I suffer from anxiety; I get so overwhelmed I just don’t deal with it (right now that would be unpacking the boxes from our recent HHG delivery…SO MUCH STUFF!) It took a LOOOOOOOONNNGGGG time for me to be ok with admitting that I need help. For me that comes in the form of an anti-depressant and therapist. I know this doesn’t seem like a big deal, but for me it was like climbing a mountain to admit I needed help. *gasp!* NOT ME! I was Spouse of the Year for Ramstein in 2017, and I was awarded the Joan Orr Air Force Spouse of the Year! I was resilient! If I looked for help outside myself I was failing. Oh, was I WRONG!
I am a Key Spouse (& have been for the past 5 years), I’m involved with my kids’ activities, church, Spouse’s Clubs, and more.

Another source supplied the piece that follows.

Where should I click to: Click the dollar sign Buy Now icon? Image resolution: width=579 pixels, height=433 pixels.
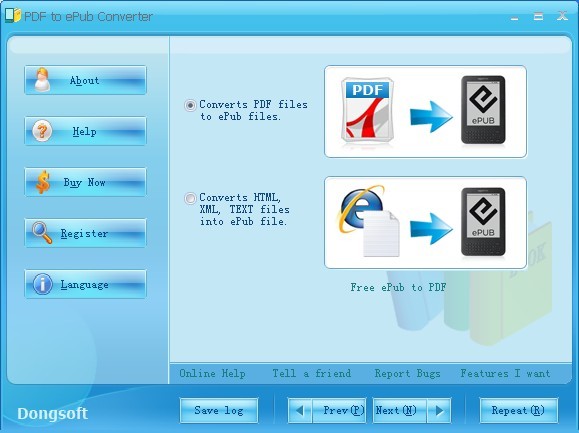point(43,182)
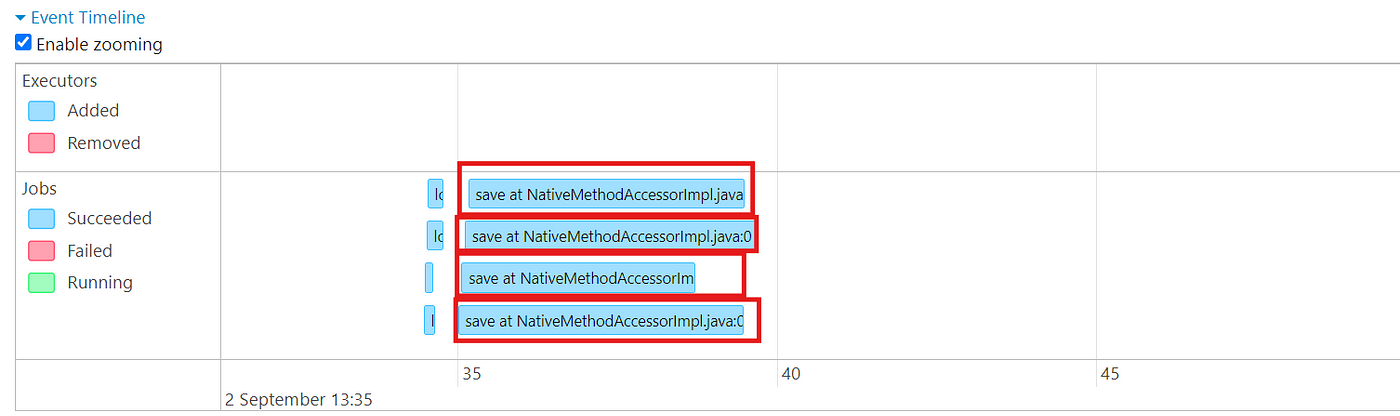Viewport: 1400px width, 416px height.
Task: Click the 2 September 13:35 date label
Action: pos(298,399)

Helping people is my thing, it is truly my happy place. However, that’s a double-edged sword for me. It made me feel like I couldn’t ask for help because then I was somehow not being resilient.

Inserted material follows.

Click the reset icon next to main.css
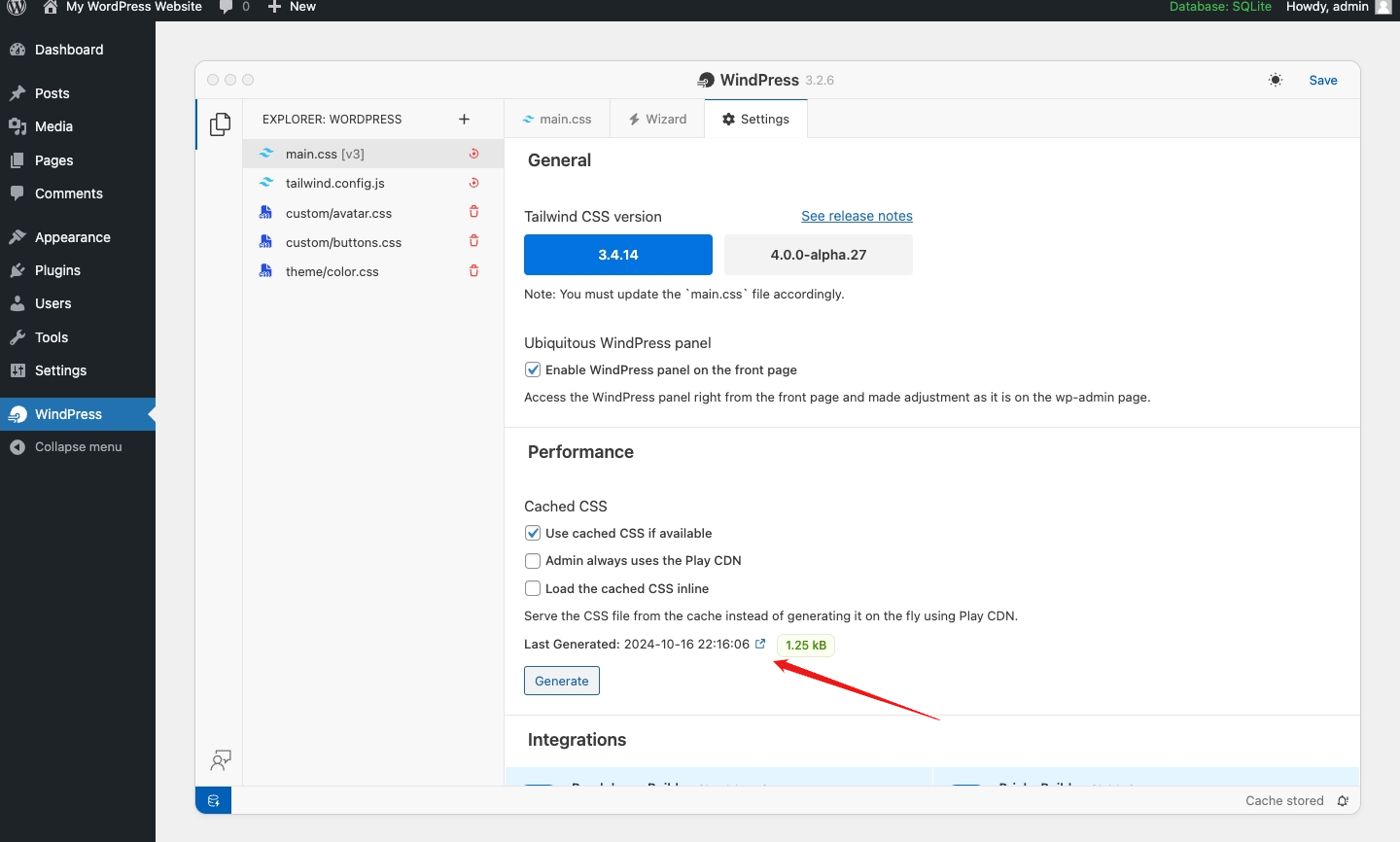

The first time I reached out for help went badly. I called our MTF Mental Health and was asked by the operator if I was Homicidal, Suicidal, or going to violate OPSEC. The answer to all that was a big ole NOPE, but I needed to talk to someone and they hung up on me. It took me a year to make that call and then another year and new baby to reach out again.

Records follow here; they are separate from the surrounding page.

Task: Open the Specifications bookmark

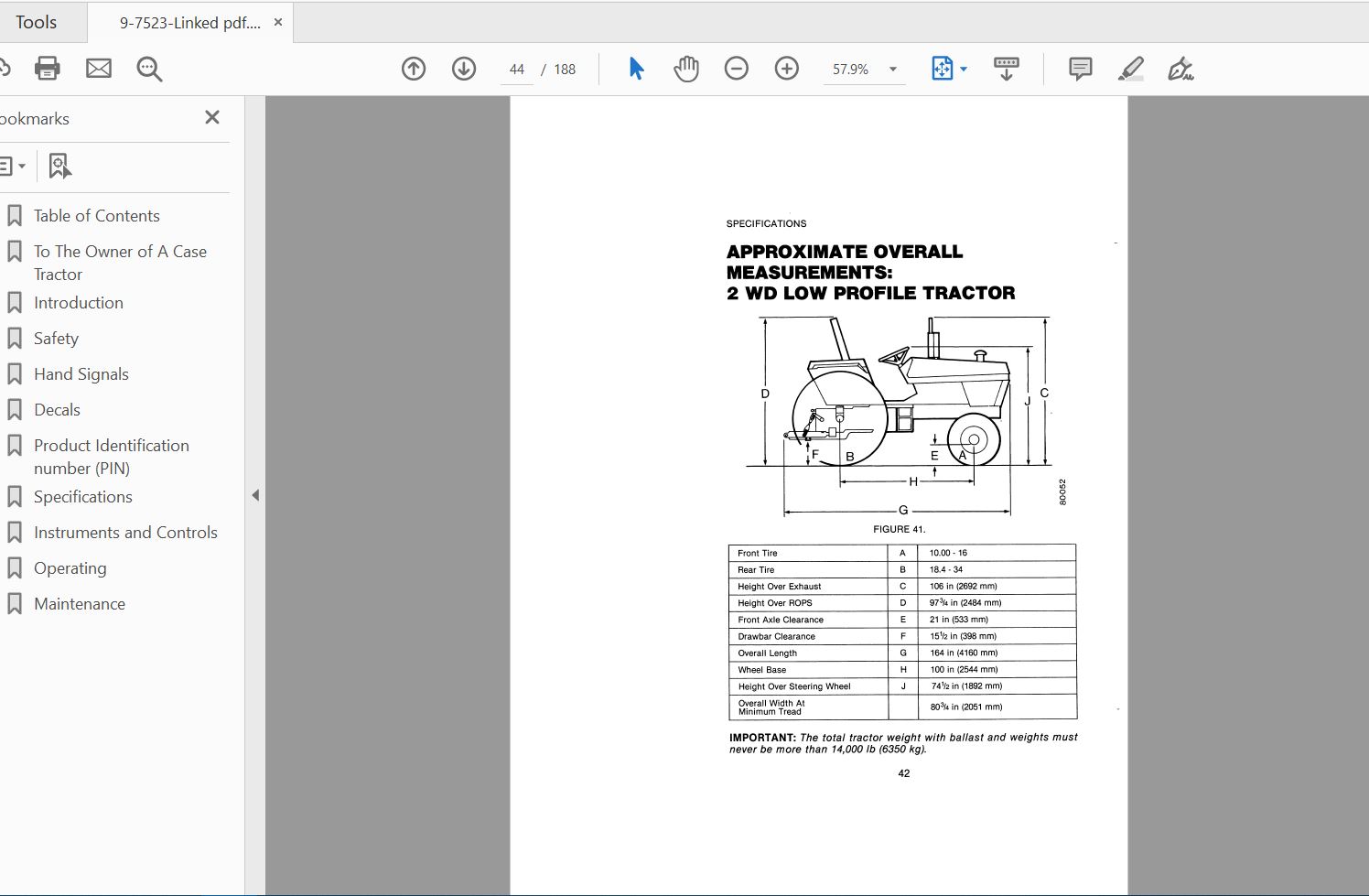Action: pos(81,496)
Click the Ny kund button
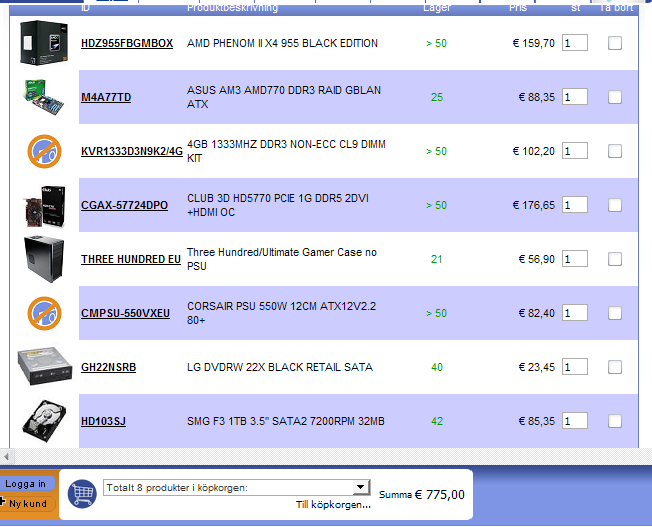Image resolution: width=652 pixels, height=527 pixels. [26, 504]
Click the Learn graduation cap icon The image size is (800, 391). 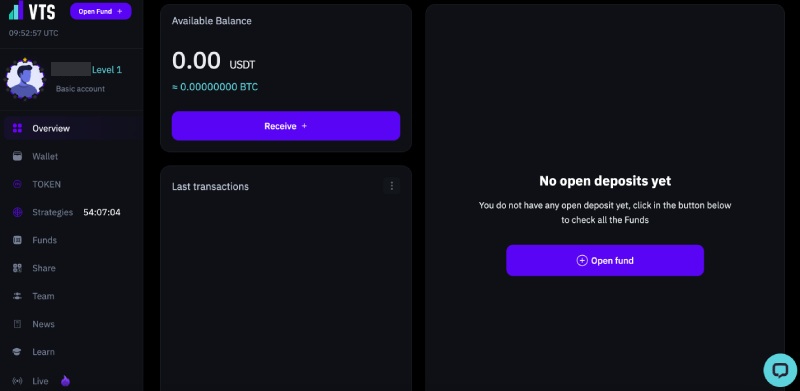(17, 352)
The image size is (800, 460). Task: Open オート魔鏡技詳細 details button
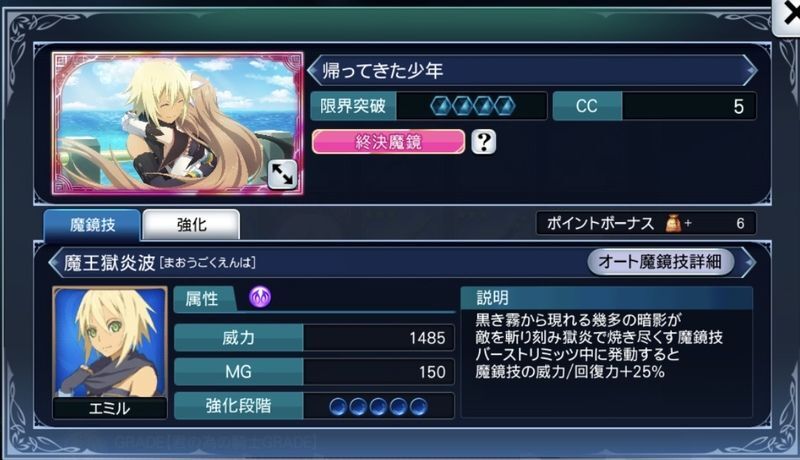(660, 262)
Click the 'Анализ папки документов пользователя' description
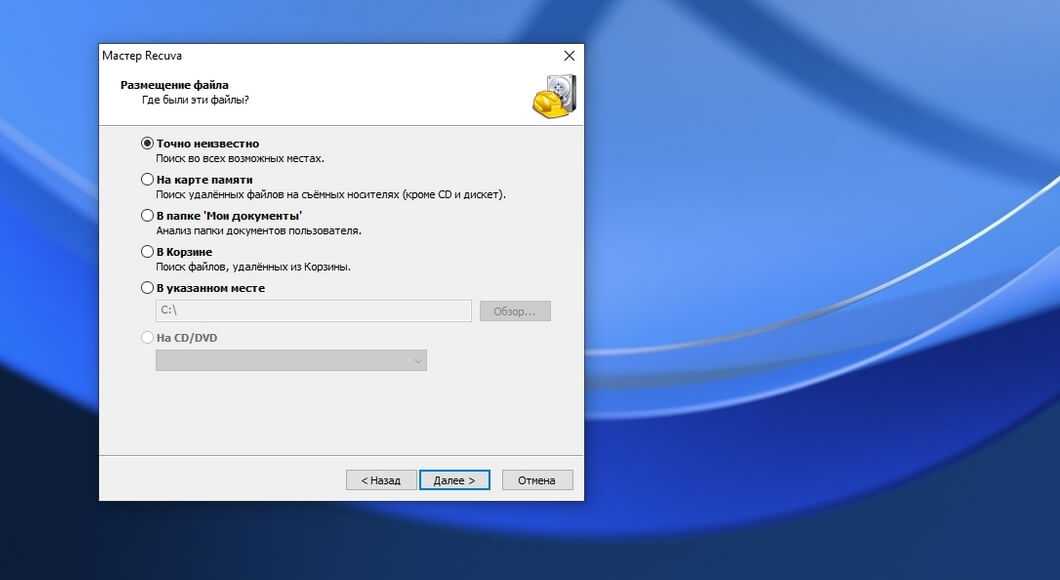Viewport: 1060px width, 580px height. click(258, 230)
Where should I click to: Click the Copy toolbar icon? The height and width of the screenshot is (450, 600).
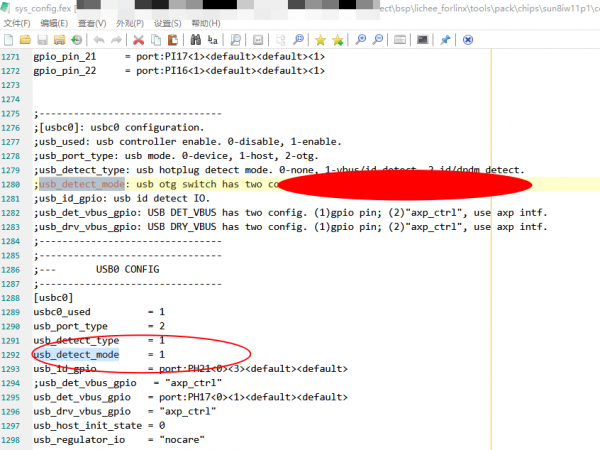coord(155,40)

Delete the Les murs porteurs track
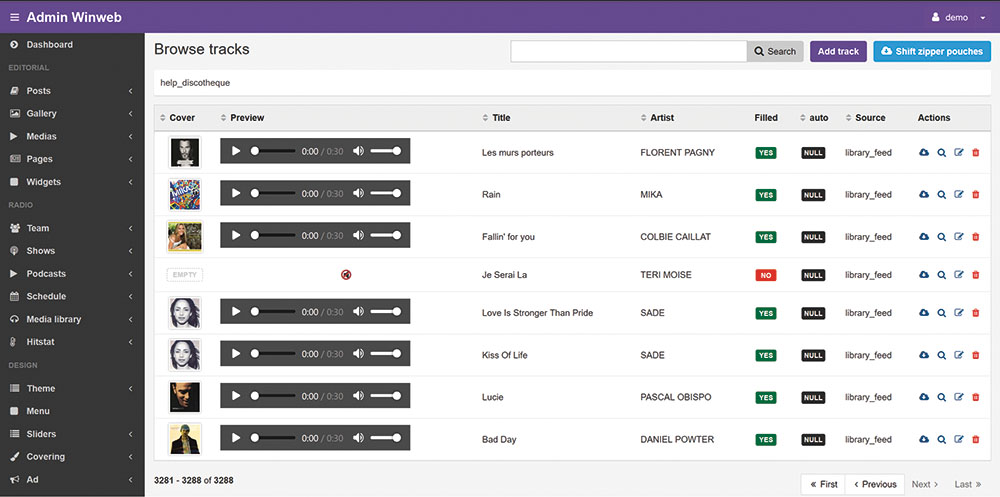976,153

My anxiety reared its ugly head in an unprecedented way after I had my baby and it made me hyper-protective of my kids, like ‘Helicopter Mom’ on steroids. My baby was a preemie and needed to be in the NICU for a month. Talk about being kicked in the stomach. The one person you want to not leave and constantly have with you can’t be with you. I still get worried that he remembers me leaving when he was awake in his little incubator and I had to leave for the night to take care of the rest of our kids. It killed me to walk away every day, even though his NICU Nurses at LRMC took pictures, foot/hand prints, and updated little keepsakes with weight and milestones. They were (and are) amazing people and I am so thankful they were there to care for him; but it still destroyed me to have to walk away day after day.
About a month after he came home, I called the Ob/Gyn Clinic and said, “Look, I don’t like my family, I need to talk someone.” I was able to get an appointment that afternoon. My therapist, or as a I affectionately call him my “Talking Doctor” helped me come up with coping mechanisms for when the stress is getting overwhelming or there are big things happening like a PCS or TDY and my psychiatrist (aka: my ‘Drug Doctor’) listened to me and prescribed the anti-depressant. Those magical little green pills help me to be ok with things that in the past would have caused me to either shut down or explode.
Being resilient is the ability to be tough and bounce back.
Sometimes, though it is not enough and you need to reach out and ask someone to help you walk the road a little bit. That can be reaching out to Mental Health, Military OneSource, a Mentor Mom, MFLC, Chaplin, or even just a long vent session with a good friend. Remember even if you ask for help it doesn’t mean you’ve stopped being resilient. It actually means you’re taking necessary steps to make yourself an even better you.